===== DATA SUPPLIED =====
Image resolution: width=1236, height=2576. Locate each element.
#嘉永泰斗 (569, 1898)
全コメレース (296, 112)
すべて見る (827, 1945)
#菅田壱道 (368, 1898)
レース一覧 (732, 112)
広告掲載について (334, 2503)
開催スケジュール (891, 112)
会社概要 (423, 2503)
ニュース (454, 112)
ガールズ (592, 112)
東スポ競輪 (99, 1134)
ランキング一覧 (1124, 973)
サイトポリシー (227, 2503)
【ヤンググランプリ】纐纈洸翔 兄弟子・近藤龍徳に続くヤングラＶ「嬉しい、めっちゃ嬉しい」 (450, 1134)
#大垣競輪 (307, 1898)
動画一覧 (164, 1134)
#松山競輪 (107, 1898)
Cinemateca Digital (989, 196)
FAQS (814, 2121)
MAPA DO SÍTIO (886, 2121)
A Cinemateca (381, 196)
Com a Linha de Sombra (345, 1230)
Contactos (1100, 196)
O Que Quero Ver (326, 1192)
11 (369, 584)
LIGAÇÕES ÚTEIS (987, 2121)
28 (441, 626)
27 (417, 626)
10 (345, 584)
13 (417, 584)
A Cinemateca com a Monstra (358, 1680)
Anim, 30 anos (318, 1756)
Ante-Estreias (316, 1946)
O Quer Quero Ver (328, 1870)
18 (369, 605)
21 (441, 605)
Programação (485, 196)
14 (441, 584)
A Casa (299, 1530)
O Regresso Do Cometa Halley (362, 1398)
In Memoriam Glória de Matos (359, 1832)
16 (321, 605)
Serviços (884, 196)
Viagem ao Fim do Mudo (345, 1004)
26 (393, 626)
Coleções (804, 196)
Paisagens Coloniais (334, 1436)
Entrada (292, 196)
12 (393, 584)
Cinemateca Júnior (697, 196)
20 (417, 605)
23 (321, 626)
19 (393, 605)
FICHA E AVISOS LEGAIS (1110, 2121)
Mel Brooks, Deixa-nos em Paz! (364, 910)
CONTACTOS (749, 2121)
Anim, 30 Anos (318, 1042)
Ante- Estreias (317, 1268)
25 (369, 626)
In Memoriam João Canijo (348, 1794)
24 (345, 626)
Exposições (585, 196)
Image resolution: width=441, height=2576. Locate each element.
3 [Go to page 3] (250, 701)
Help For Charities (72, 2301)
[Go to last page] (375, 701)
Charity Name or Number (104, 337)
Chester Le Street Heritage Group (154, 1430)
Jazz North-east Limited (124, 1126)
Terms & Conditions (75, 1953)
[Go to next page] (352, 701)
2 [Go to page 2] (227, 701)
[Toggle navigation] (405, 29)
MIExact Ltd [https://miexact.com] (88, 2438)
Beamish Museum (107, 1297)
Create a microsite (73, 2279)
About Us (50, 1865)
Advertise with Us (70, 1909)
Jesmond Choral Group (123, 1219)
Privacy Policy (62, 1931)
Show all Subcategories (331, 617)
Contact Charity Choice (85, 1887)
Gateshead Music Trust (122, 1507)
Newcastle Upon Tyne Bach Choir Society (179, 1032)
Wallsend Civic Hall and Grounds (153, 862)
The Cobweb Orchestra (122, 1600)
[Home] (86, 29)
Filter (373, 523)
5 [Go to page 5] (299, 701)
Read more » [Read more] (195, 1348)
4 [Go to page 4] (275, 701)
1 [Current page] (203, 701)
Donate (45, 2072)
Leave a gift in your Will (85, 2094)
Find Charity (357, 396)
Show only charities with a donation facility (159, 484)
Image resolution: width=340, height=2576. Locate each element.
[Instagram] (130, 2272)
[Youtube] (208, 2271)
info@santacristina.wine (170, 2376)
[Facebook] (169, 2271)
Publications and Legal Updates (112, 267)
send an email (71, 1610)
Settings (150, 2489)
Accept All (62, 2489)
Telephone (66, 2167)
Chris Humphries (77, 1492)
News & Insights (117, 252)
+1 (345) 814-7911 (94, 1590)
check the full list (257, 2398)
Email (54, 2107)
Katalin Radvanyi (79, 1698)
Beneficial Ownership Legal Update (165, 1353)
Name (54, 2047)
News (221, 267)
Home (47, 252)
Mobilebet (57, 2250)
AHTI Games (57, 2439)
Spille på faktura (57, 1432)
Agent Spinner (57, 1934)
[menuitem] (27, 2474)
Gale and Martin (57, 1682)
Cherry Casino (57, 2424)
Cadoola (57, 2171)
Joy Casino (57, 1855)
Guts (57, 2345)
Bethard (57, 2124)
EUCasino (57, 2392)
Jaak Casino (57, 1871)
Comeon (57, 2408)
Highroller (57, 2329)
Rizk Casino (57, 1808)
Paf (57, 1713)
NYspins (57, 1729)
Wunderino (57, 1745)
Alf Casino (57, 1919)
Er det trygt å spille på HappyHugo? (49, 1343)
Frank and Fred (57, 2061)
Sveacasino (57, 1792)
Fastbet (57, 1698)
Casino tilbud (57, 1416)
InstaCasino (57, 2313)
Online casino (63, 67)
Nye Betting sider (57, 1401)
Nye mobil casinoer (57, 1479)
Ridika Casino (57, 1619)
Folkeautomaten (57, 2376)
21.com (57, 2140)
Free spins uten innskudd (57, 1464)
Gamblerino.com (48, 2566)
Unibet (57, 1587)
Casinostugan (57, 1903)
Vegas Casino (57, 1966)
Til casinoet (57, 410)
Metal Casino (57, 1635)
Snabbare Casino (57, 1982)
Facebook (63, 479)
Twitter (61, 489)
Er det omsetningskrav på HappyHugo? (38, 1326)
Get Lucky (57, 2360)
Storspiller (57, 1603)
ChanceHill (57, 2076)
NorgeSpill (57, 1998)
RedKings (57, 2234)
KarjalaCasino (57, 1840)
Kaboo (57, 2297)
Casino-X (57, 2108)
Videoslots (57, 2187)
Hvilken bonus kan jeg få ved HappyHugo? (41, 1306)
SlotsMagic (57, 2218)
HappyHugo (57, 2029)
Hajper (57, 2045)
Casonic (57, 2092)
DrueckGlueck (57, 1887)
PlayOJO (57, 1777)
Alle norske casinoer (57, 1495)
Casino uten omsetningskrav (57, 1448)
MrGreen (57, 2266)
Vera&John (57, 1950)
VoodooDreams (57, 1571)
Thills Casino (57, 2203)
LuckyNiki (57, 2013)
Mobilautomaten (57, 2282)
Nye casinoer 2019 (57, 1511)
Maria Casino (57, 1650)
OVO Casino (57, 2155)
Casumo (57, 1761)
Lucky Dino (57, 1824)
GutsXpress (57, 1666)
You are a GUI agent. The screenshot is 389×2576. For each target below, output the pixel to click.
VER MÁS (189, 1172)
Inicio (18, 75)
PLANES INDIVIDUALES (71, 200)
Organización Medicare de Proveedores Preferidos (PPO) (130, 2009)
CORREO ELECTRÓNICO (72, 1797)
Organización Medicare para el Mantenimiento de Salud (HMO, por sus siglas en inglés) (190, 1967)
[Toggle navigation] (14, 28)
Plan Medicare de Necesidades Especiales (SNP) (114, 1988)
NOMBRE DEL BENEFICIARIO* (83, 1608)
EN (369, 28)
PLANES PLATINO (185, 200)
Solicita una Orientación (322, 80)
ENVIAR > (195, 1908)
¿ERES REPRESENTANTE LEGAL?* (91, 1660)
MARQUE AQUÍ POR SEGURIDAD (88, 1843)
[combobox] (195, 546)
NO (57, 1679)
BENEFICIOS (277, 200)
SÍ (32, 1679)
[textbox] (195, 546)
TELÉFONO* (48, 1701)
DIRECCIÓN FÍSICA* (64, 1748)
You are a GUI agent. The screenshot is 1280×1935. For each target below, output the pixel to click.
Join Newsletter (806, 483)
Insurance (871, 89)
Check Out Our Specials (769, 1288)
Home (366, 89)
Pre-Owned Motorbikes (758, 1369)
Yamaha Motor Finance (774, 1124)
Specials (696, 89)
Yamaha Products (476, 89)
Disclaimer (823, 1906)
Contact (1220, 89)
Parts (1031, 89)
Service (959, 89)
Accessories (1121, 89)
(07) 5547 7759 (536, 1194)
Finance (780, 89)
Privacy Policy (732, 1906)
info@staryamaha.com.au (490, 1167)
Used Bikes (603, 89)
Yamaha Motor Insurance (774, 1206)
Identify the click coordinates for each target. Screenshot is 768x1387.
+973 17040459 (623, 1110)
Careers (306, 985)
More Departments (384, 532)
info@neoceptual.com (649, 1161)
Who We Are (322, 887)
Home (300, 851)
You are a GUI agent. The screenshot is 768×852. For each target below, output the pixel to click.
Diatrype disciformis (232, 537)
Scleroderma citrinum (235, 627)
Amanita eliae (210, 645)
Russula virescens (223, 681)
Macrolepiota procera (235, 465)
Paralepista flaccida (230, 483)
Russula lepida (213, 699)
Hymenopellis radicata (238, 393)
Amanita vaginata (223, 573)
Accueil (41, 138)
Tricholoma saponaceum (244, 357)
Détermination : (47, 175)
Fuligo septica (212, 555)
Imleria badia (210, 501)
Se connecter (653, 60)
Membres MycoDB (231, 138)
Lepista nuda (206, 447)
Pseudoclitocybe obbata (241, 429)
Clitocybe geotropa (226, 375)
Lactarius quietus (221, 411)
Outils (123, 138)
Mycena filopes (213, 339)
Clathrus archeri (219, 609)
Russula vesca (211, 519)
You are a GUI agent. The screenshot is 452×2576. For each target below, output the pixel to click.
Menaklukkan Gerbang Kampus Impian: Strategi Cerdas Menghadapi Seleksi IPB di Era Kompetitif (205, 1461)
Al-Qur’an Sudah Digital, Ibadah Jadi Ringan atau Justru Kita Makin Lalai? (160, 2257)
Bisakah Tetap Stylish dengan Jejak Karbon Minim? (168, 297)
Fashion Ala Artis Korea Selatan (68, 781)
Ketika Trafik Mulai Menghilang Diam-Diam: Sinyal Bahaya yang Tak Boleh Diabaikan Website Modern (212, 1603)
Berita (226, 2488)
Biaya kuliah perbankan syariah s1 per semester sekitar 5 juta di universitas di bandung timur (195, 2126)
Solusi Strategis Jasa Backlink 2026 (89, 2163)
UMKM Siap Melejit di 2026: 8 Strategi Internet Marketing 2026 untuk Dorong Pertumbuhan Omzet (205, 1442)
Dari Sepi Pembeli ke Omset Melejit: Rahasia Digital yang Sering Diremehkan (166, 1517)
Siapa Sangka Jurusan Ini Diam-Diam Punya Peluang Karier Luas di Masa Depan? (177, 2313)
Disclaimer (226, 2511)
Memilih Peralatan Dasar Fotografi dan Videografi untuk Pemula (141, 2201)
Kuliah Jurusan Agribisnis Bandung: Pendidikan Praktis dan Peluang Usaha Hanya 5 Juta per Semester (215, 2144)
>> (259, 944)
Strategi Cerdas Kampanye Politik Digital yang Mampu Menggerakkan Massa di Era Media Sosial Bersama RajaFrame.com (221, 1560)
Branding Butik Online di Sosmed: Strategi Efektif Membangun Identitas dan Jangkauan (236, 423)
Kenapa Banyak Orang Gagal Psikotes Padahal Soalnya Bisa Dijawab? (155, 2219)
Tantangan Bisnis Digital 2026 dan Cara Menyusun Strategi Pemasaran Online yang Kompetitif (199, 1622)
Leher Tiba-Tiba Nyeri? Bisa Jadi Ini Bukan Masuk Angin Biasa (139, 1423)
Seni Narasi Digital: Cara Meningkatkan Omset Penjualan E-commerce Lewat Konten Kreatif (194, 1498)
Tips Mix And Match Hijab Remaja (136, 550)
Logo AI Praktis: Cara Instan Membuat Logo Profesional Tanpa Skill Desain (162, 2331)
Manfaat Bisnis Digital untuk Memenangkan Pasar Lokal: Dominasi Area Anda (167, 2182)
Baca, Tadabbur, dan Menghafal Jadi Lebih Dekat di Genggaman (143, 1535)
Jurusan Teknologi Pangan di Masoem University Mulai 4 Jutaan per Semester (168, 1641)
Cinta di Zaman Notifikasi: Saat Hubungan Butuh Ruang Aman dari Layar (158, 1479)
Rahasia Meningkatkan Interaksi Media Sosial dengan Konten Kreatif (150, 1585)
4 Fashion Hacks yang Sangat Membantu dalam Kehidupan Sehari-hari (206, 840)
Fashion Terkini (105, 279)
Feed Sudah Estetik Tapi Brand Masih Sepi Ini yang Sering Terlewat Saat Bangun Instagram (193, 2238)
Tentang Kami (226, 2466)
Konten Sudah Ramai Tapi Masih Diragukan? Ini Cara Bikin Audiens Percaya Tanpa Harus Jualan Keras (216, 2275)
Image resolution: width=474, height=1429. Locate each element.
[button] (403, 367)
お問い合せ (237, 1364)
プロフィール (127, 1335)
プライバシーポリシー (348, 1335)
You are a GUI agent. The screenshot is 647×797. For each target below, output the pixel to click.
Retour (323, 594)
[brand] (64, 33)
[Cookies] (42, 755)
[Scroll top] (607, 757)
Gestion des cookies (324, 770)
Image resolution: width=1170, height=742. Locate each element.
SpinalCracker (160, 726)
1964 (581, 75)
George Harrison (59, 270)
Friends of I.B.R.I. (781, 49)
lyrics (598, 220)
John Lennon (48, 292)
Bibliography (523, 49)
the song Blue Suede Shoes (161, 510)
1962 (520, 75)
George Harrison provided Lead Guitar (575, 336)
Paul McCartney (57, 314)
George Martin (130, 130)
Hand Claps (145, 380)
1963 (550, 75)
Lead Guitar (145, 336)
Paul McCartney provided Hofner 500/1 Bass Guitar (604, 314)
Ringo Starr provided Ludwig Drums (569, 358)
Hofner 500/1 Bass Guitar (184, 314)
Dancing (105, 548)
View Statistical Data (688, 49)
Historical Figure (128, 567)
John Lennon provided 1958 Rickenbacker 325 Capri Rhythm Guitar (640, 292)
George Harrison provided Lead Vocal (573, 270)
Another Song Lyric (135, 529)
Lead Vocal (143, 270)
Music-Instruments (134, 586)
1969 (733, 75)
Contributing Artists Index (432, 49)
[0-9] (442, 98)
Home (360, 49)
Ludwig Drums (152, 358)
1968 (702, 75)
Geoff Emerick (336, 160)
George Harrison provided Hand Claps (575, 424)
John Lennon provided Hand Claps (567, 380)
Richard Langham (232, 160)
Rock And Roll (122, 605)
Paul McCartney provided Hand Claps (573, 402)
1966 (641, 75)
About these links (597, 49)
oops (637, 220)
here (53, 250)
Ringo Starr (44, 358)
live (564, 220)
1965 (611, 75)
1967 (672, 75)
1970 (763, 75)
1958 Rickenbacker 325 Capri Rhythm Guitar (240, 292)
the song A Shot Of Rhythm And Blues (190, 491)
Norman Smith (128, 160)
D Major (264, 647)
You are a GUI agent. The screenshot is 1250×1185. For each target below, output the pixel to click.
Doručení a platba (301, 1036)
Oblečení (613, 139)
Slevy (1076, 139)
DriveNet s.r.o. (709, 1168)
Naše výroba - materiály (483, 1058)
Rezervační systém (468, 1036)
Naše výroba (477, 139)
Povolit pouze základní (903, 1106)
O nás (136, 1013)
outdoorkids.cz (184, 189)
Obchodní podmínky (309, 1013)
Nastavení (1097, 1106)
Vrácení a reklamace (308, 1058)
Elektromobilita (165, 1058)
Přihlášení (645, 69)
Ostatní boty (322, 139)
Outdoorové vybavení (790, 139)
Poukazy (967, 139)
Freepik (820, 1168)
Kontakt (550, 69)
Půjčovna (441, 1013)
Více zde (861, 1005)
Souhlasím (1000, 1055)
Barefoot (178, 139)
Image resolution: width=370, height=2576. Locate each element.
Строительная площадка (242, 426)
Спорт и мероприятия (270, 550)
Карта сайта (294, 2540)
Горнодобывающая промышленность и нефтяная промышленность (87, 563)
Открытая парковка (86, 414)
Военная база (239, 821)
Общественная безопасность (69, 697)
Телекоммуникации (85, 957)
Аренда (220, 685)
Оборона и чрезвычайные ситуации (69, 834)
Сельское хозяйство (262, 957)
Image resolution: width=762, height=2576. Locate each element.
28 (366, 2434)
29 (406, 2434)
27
=====
--- WHAT YOU ARE ASKED TO DO ---
Swap "Berita" for "Kabar" in the lines starting with the line containing "Ketika Trafik Mulai" and going through the line containing "Kenapa Banyak Orang". Reproduce only those lines, with nothing else changed.

--- FULL ANSWER ---
Ketika Trafik Mulai Menghilang Diam-Diam: Sinyal Bahaya yang Tak Boleh Diabaikan Website Modern (212, 1603)
Kabar (226, 2488)
Biaya kuliah perbankan syariah s1 per semester sekitar 5 juta di universitas di bandung timur (195, 2126)
Solusi Strategis Jasa Backlink 2026 (89, 2163)
UMKM Siap Melejit di 2026: 8 Strategi Internet Marketing 2026 untuk Dorong Pertumbuhan Omzet (205, 1442)
Dari Sepi Pembeli ke Omset Melejit: Rahasia Digital yang Sering Diremehkan (166, 1517)
Siapa Sangka Jurusan Ini Diam-Diam Punya Peluang Karier Luas di Masa Depan? (177, 2313)
Disclaimer (226, 2511)
Memilih Peralatan Dasar Fotografi dan Videografi untuk Pemula (141, 2201)
Kuliah Jurusan Agribisnis Bandung: Pendidikan Praktis dan Peluang Usaha Hanya 5 Juta per Semester (215, 2144)
>> (259, 944)
Strategi Cerdas Kampanye Politik Digital yang Mampu Menggerakkan Massa di Era Media Sosial Bersama RajaFrame.com (221, 1560)
Branding Butik Online di Sosmed: Strategi Efektif Membangun Identitas dan Jangkauan (236, 423)
Kenapa Banyak Orang Gagal Psikotes Padahal Soalnya Bisa Dijawab? (155, 2219)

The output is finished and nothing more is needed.